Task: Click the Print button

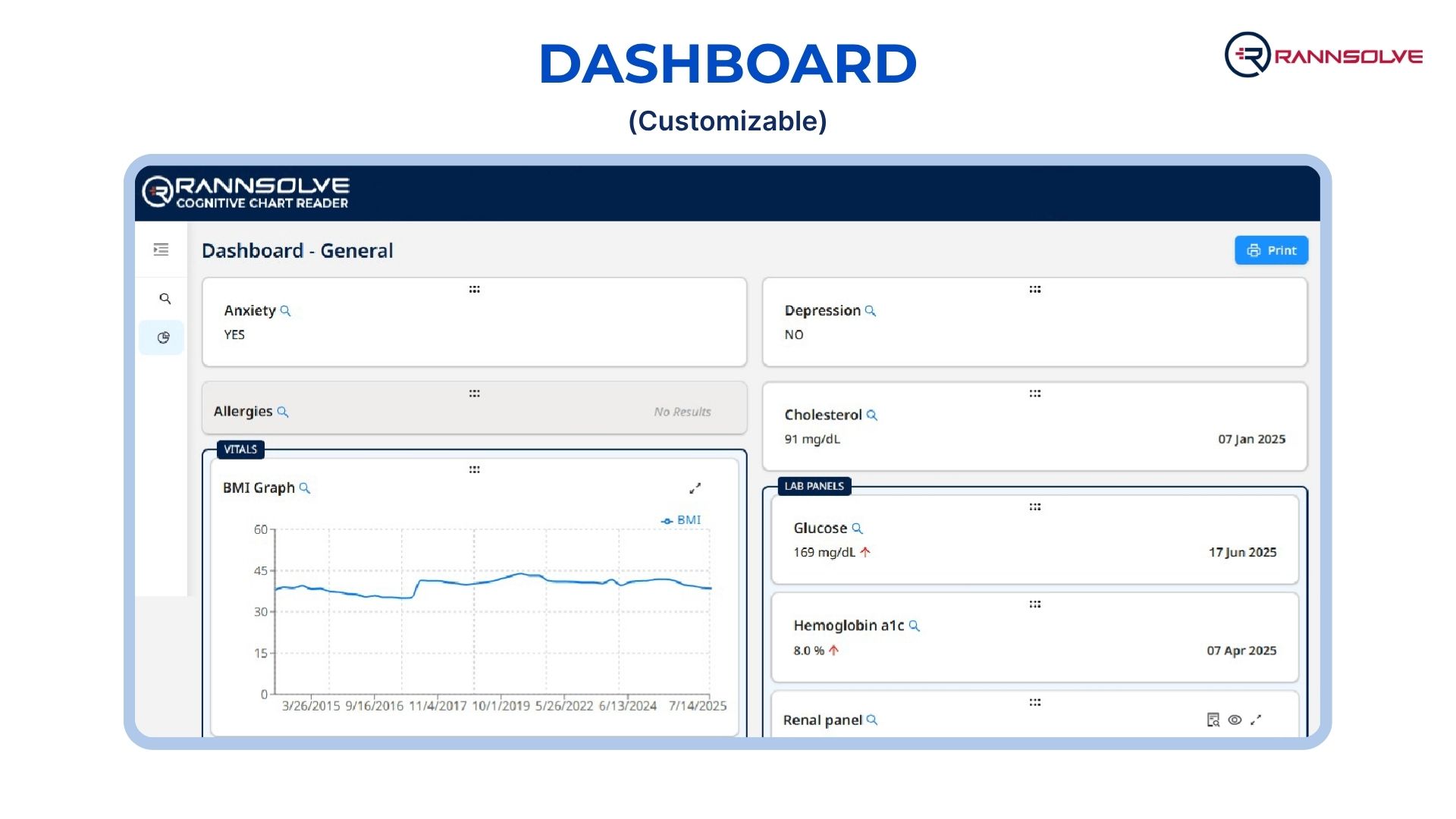Action: [1271, 250]
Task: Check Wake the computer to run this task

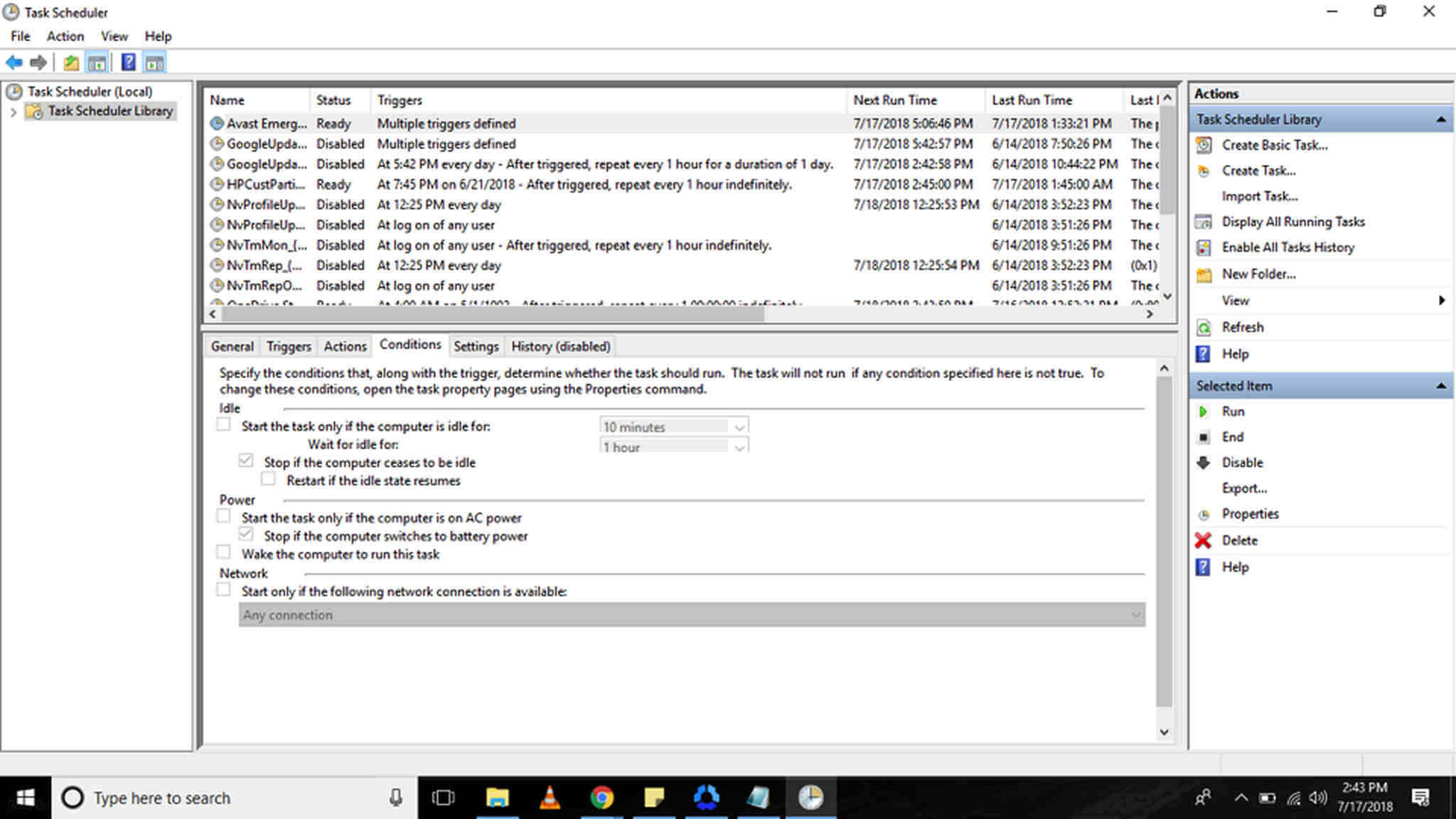Action: coord(224,552)
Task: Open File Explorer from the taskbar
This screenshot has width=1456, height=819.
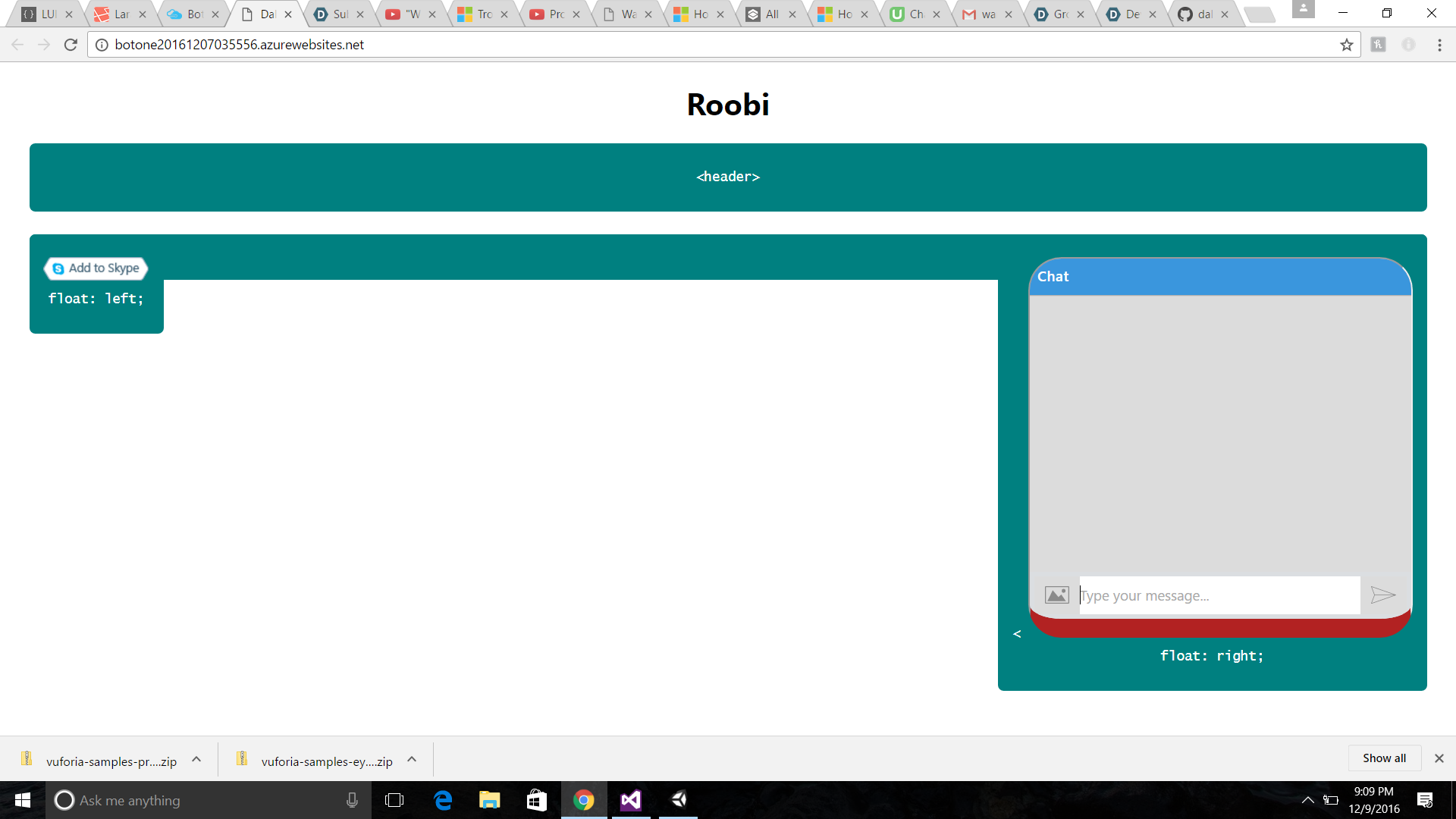Action: click(490, 800)
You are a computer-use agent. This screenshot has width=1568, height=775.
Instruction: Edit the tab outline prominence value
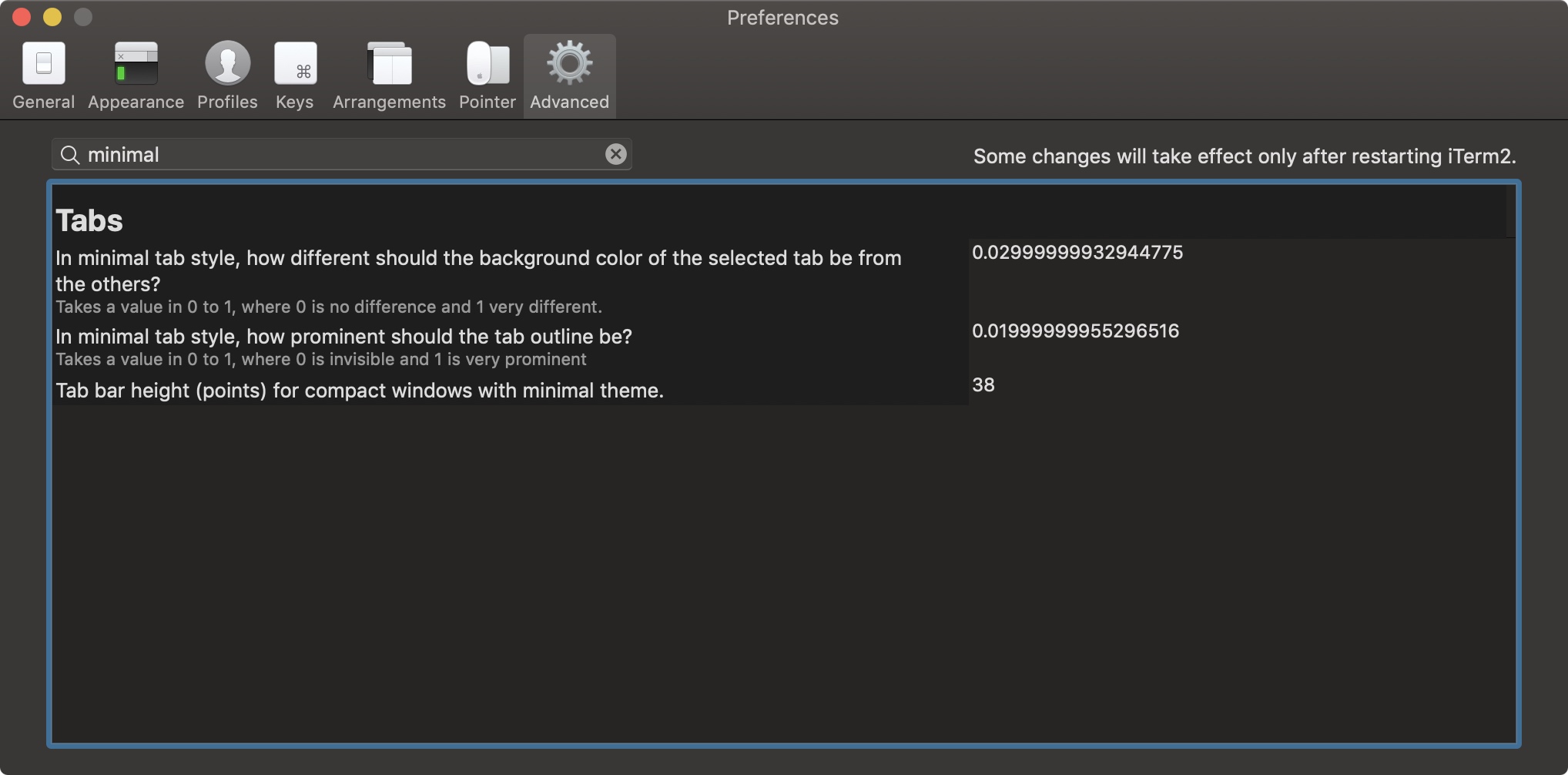(1075, 330)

* * * *

Exercise details –
None of the pictures belong in the copy. Write out exactly the lines from the line that holds "You are a computer-use" through the last line of the listing above, both ends included.

Exercise result –
You are a computer-use agent. This screenshot has width=1568, height=775.
Instruction: Edit the tab outline prominence value
(1075, 330)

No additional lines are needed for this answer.